== TEXT PROVIDED

Finally, petitioners contend that public respondent POEA committed abuse of discretion when it denied their petition for relief from judgment where they raised the defense that Saudi Arabia follows the internationally accepted custom and practice of allowing foreigners with a valid license from their respective country to drive in the host country without need of securing a Saudi Arabian License for a period of three (3) months.
It is noted that petitioners did not allege in their answer the defense that under Saudi Arabian Law, a certificate of employment and a driver's license issued by one's country of origin are sufficient authority to drive motor vehicles in Saudi Arabia. Neither was such defense raised in their appeal. It was raised only in a petition for relief from judgment filed more than a month after the NLRC rendered its decision on the appeal from the POEA decision to belie the established fact that private respondent Manuel was dismissed because of his insistence that his employer secure for him a Saudi Arabian license. This defense could have been presented at the first instance during the proceedings before the POEA or at the latest, on appeal to the NLRC. Petitioner's failure to do so demonstrates that this defense was only an afterthought. We cannot also sympathize with petitioners' claim that they allegedly brought this matter up with their counsel but that the latter failed and refused to bring it up before the POEA. The case was heard on several occasions before the POEA but the defense was never brought up. Neither was it presented in their motion for reconsideration treated as an appeal.

====
== TASK INPUTS

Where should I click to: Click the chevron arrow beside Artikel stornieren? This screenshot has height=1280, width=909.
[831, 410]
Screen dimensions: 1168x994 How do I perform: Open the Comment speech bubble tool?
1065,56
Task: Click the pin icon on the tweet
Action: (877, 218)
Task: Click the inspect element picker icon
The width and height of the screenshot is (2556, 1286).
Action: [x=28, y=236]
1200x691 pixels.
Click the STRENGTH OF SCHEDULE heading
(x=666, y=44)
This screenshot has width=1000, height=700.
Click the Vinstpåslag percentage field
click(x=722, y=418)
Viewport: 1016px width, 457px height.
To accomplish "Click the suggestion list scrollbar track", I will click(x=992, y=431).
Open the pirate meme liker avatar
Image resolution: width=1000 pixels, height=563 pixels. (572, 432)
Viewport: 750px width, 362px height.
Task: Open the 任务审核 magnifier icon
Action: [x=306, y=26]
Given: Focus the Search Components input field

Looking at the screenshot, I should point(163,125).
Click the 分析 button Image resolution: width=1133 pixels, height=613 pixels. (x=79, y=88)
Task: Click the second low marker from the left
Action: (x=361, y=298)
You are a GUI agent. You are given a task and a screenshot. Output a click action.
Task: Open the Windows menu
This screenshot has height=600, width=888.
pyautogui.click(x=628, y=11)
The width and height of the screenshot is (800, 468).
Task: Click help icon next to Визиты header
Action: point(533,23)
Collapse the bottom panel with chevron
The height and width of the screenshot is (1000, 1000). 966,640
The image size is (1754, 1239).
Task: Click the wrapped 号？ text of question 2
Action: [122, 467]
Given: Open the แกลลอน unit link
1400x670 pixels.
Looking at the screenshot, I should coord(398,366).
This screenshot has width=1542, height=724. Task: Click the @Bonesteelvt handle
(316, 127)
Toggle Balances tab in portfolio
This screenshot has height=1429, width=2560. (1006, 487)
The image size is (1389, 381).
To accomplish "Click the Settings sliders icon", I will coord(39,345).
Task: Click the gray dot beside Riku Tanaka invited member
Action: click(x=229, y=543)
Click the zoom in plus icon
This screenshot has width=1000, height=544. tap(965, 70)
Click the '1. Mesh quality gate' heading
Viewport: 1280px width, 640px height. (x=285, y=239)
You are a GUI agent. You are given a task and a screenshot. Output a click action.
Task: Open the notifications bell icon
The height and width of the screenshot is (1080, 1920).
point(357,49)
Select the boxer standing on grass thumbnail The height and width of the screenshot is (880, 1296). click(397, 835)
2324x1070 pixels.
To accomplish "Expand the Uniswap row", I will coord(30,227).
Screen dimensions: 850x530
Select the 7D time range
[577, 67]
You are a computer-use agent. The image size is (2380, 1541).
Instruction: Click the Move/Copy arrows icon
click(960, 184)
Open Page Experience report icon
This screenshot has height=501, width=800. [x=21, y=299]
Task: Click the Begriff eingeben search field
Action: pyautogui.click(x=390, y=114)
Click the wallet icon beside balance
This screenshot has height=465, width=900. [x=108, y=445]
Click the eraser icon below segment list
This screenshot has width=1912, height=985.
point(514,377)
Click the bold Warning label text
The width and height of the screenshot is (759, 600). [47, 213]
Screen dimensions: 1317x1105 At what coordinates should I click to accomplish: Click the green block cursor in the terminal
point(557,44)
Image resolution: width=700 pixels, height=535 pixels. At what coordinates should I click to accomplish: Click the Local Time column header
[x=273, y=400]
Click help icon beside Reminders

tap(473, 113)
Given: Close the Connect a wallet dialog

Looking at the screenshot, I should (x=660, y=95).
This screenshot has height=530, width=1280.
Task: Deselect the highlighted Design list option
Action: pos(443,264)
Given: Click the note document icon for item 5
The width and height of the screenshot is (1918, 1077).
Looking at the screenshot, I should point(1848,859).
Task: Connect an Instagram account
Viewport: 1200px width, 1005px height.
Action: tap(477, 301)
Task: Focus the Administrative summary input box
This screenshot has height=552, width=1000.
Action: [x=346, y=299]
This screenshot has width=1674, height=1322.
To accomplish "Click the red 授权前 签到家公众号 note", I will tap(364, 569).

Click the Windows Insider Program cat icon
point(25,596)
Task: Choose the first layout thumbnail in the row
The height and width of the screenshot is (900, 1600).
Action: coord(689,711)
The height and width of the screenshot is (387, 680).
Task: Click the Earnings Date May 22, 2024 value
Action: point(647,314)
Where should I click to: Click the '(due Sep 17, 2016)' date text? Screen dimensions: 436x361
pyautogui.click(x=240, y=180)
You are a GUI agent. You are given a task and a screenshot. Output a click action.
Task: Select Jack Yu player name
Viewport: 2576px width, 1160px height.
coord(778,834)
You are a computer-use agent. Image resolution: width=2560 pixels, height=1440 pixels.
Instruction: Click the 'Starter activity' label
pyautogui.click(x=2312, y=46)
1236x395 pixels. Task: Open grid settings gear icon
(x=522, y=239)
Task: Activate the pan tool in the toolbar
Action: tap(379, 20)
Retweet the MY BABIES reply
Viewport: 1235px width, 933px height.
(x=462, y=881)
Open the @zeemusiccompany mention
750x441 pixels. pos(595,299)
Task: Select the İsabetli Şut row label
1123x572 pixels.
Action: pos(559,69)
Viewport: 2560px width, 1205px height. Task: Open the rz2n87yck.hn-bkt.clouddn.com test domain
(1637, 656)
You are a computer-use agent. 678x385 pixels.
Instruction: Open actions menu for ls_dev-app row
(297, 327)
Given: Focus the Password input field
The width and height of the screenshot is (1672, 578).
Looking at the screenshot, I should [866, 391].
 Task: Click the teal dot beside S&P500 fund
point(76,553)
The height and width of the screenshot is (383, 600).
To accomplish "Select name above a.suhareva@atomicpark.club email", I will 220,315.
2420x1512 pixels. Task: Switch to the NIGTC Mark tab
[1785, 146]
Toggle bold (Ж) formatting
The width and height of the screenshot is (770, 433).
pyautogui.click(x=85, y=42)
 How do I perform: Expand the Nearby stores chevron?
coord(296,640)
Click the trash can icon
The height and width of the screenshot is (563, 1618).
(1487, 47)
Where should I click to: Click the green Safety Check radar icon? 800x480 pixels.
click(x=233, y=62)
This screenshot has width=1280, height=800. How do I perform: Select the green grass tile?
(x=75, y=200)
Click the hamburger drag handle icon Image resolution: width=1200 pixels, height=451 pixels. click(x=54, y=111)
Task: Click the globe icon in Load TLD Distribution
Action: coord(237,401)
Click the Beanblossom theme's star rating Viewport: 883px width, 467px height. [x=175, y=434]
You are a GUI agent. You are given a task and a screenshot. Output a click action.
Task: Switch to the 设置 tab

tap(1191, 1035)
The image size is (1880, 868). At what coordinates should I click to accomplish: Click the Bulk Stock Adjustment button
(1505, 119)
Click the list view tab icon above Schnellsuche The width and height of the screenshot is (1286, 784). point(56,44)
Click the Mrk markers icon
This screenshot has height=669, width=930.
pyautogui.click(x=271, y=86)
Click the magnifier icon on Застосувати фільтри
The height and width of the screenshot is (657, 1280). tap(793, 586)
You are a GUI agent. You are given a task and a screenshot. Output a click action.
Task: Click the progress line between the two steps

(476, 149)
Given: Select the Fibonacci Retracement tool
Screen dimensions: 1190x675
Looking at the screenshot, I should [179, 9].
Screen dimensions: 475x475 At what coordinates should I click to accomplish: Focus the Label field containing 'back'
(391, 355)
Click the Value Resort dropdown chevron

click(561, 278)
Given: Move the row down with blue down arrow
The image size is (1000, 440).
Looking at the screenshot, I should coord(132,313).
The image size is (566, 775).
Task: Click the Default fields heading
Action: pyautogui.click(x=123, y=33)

====

◆ EXERCISE REQUIREMENTS:
a: From the passage on the petitioners' Saudi Arabian license defense, copy the stretch from "Finally, petitioners contend" through "three (3) months.".
b: Repeat the records word for word, covering the stretch from their first line through the line containing "(x=666, y=44)".

◆ TASK RESPONSES:
a:
Finally, petitioners contend that public respondent POEA committed abuse of discretion when it denied their petition for relief from judgment where they raised the defense that Saudi Arabia follows the internationally accepted custom and practice of allowing foreigners with a valid license from their respective country to drive in the host country without need of securing a Saudi Arabian License for a period of three (3) months.

b:
Where should I click to: Click the chevron arrow beside Artikel stornieren? This screenshot has height=1280, width=909.
[831, 410]
Screen dimensions: 1168x994 How do I perform: Open the Comment speech bubble tool?
1065,56
Task: Click the pin icon on the tweet
Action: (877, 218)
Task: Click the inspect element picker icon
The width and height of the screenshot is (2556, 1286).
Action: [x=28, y=236]
1200x691 pixels.
Click the STRENGTH OF SCHEDULE heading
(x=666, y=44)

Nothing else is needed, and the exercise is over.